(Passage shown)

======

Once again, property taxpayers of Santa Fe County have taken it in the chops. We have been betrayed by the powers that be on a promise of adequate parking being part of the deal for the new courthouse being built with property tax money. This is exactly why I quit voting in favor of any bond issues no matter what the promises were (the latest bond issue earlier this month being just one of many I voted against). Also, I would not be surprised if there is no maintenance money available for the courthouse, just as there was no maintenance money available after the Genoveva Chavez Community Center was built, the Santa Fe Community College, the convention center and you name it, for any other government buildings. I’m tired of betrayal by the County Commission and City Council, aren’t you? Vote ’em out!
D. Keith Higgins
To the majority of the Santa Fe County Commission: So, those who have paid for the new courthouse, the people, will not be allowed to park there. A touch high-handed, don’t you think? I think it is time to remind you all that you are the hired help — you work for us. We do not exist to serve you. If you cannot find some room for your employers to park in that building, your employers will remember you on Election Day.

======

(Given exercise 1) In the entries below, print the lines from the one containing "Task: Click the Стратегия" up to and including the one containing "Action: 751,123", repeating each line unchanged.

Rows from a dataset
======

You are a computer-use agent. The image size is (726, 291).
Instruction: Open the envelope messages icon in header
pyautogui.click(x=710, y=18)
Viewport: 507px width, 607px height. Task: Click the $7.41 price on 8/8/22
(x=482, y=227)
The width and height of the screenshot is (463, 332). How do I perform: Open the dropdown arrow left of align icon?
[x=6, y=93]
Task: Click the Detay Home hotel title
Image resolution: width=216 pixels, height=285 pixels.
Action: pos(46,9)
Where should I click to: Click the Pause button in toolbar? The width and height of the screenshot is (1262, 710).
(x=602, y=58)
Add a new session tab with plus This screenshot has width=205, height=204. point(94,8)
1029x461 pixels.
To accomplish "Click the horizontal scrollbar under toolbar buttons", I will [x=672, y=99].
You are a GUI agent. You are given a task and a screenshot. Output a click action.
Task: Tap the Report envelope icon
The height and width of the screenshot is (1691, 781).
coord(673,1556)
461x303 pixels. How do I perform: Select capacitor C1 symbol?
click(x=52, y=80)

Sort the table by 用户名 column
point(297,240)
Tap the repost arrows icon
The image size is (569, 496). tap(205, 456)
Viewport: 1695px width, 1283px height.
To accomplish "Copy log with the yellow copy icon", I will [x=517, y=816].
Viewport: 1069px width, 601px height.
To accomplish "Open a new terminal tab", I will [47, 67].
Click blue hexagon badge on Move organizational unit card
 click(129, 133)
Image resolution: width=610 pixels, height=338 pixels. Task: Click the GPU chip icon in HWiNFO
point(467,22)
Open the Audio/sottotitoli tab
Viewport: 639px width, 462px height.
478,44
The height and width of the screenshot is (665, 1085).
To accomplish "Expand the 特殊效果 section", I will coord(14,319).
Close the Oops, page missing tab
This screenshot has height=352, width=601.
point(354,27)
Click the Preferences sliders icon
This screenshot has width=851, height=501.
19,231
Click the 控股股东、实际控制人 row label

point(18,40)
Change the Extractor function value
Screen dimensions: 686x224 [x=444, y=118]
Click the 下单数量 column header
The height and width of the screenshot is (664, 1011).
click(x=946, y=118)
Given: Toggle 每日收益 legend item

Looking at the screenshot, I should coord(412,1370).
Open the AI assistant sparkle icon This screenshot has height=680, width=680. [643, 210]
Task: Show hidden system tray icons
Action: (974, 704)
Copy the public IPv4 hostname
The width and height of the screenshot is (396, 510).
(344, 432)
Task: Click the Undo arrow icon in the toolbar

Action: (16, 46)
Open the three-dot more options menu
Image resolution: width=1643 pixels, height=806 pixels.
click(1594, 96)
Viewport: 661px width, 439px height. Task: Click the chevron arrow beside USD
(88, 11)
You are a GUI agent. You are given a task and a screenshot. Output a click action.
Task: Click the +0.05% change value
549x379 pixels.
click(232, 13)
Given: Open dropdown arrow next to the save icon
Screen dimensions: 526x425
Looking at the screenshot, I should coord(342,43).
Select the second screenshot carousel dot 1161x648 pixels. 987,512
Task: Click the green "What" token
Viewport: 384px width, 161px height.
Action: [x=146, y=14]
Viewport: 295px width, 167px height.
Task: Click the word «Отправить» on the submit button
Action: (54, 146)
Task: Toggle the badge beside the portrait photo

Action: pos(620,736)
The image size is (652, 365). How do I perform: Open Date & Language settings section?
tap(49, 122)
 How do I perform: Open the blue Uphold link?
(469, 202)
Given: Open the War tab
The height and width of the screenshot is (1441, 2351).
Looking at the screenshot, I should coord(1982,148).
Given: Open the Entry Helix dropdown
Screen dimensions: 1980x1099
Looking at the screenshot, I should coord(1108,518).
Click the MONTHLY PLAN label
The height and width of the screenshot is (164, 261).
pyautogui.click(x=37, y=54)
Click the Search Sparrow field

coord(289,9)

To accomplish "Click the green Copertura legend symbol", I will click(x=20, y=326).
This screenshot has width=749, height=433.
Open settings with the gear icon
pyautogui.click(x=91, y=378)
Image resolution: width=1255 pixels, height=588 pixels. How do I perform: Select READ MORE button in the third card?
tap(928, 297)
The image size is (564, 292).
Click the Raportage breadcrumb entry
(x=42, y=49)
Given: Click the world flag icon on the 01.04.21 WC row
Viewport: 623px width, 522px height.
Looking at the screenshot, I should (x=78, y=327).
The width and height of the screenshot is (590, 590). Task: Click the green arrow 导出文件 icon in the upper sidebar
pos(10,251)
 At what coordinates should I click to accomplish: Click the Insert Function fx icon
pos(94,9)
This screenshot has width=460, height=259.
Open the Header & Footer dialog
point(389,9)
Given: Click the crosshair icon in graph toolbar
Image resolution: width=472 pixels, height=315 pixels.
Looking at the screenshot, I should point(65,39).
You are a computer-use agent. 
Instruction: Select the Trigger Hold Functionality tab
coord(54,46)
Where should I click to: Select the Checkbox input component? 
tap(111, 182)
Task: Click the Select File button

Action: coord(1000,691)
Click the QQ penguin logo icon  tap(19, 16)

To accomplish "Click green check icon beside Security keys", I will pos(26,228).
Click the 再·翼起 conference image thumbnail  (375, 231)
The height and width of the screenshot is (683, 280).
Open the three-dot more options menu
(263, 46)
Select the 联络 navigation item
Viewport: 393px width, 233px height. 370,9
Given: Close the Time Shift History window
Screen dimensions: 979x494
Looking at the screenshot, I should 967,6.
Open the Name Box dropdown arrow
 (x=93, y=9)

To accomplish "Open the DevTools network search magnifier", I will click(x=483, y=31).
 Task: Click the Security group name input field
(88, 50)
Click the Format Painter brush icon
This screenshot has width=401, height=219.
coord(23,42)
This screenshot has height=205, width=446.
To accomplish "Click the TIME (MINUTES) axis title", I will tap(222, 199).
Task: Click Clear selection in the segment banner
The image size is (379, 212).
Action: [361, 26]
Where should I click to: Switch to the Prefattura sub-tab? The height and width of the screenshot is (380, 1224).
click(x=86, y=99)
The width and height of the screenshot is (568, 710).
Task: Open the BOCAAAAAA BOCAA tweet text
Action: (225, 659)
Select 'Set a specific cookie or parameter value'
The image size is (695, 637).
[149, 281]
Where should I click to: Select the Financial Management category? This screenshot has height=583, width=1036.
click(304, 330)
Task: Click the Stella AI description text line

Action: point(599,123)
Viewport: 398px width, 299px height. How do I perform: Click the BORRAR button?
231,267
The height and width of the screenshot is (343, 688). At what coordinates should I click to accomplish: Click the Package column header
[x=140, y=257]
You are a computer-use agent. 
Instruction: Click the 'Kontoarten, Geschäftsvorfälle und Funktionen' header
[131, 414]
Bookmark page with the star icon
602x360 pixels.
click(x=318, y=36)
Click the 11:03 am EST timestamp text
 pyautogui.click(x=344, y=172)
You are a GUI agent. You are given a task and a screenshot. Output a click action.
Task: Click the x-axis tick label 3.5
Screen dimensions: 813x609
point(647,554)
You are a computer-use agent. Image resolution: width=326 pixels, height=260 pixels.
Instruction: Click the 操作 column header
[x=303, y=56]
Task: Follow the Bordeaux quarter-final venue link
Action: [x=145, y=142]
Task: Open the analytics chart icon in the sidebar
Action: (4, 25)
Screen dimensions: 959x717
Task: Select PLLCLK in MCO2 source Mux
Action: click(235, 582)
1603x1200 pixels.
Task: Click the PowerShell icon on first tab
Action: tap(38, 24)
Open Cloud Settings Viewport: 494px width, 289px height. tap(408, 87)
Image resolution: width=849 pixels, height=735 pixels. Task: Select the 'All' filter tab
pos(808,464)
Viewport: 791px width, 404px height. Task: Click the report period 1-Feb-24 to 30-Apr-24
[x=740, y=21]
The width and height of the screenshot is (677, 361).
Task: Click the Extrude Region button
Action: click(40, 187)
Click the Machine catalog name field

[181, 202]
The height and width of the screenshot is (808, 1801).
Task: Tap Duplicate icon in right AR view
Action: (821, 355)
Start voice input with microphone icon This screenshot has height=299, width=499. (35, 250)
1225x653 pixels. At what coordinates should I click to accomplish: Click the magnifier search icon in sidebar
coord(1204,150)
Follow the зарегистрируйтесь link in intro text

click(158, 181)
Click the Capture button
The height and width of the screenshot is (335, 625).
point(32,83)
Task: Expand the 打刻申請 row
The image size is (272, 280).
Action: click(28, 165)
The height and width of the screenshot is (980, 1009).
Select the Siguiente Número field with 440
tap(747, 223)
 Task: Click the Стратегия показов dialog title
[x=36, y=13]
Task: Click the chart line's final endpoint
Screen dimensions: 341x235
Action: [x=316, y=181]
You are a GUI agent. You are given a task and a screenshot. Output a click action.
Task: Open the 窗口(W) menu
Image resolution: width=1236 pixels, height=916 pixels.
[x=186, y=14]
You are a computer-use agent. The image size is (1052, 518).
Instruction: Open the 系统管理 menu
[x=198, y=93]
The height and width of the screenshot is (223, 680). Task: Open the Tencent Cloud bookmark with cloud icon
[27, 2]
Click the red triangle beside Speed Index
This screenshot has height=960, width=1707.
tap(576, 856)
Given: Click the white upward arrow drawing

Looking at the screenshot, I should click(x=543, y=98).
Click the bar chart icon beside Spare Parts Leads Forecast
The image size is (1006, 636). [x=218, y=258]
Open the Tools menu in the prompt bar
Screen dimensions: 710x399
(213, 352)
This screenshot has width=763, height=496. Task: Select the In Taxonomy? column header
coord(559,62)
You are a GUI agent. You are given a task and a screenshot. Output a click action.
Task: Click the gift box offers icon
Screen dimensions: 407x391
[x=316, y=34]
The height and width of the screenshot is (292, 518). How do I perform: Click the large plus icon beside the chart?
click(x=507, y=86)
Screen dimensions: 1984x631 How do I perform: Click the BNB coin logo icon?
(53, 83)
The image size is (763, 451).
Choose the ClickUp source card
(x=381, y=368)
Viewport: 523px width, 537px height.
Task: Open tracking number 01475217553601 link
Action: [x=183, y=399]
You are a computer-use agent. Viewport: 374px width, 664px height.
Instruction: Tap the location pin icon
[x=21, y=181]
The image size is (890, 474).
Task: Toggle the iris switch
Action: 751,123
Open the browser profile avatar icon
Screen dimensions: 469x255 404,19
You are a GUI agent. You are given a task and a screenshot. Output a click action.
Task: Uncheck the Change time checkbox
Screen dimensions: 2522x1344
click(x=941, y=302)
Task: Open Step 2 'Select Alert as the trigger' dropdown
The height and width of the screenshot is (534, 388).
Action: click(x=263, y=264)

======

(Given exercise 2) From the letters about parking at the new Santa Fe County courthouse, output the passage from "D. Keith Higgins" up to and including "on Election Day.", word for word.

(Output 1)
 Task: Click the Стратегия показов dialog title
[x=36, y=13]
Task: Click the chart line's final endpoint
Screen dimensions: 341x235
Action: [x=316, y=181]
You are a GUI agent. You are given a task and a screenshot. Output a click action.
Task: Open the 窗口(W) menu
Image resolution: width=1236 pixels, height=916 pixels.
[x=186, y=14]
You are a computer-use agent. The image size is (1052, 518).
Instruction: Open the 系统管理 menu
[x=198, y=93]
The height and width of the screenshot is (223, 680). Task: Open the Tencent Cloud bookmark with cloud icon
[27, 2]
Click the red triangle beside Speed Index
This screenshot has height=960, width=1707.
tap(576, 856)
Given: Click the white upward arrow drawing

Looking at the screenshot, I should click(x=543, y=98).
Click the bar chart icon beside Spare Parts Leads Forecast
The image size is (1006, 636). [x=218, y=258]
Open the Tools menu in the prompt bar
Screen dimensions: 710x399
(213, 352)
This screenshot has width=763, height=496. Task: Select the In Taxonomy? column header
coord(559,62)
You are a GUI agent. You are given a task and a screenshot. Output a click action.
Task: Click the gift box offers icon
Screen dimensions: 407x391
[x=316, y=34]
The height and width of the screenshot is (292, 518). How do I perform: Click the large plus icon beside the chart?
click(x=507, y=86)
Screen dimensions: 1984x631 How do I perform: Click the BNB coin logo icon?
(53, 83)
The image size is (763, 451).
Choose the ClickUp source card
(x=381, y=368)
Viewport: 523px width, 537px height.
Task: Open tracking number 01475217553601 link
Action: [x=183, y=399]
You are a computer-use agent. Viewport: 374px width, 664px height.
Instruction: Tap the location pin icon
[x=21, y=181]
The image size is (890, 474).
Task: Toggle the iris switch
Action: 751,123

(Output 2)
D. Keith Higgins
To the majority of the Santa Fe County Commission: So, those who have paid for the new courthouse, the people, will not be allowed to park there. A touch high-handed, don’t you think? I think it is time to remind you all that you are the hired help — you work for us. We do not exist to serve you. If you cannot find some room for your employers to park in that building, your employers will remember you on Election Day.